This is interesting. Squares with the ideology of "self-" that went on during the 90s (the whole "do-it-yourself-on-line" shtick that prompted people into thinking they could manage their own stocks and win big). Of course, once the downturn hits, the majority, unlucky ones get hosed.
I've been reading this interesting book, "Lost in the Suburbs" by Stephen Dale. It's dated (1999); when it came out during the "Common Sense Revolution" of Mike Harris and the Ontario Tories, I couldn't afford it in hardback at the time and forgot about it after it left the store.

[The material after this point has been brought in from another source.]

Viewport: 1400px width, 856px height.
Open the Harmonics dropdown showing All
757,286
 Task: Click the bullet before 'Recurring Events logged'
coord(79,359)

The author basically is interested in the "905 phenomenon", that section of the Toronto burbs that voted most heavily in favour of the Tories at the time. The interesting phenomenon he encounters is this recurring story of people who "made it good" and wanted to get out of the city into the burbs, but then, once the boom that got them out there soured, they found themselves trapped into paying out mortgages for homes they couldn't afford (many apparently gambled on the housing market and lost when prices went belly-up), spending too much time commuting, and generally getting more and more miserable. Dale hints this lot of tired, frightened people are the main ones who helped put Harris into power.
I dread what could happen should squeezed middle-class people buy into Bush's rhetoric, get "theirs", then have the economy hit a bad spot. Man, people could REALLY go bananas, what with "theirs" now gone and there being little in the way of a safety net. They'd be looking for a neck to squeeze.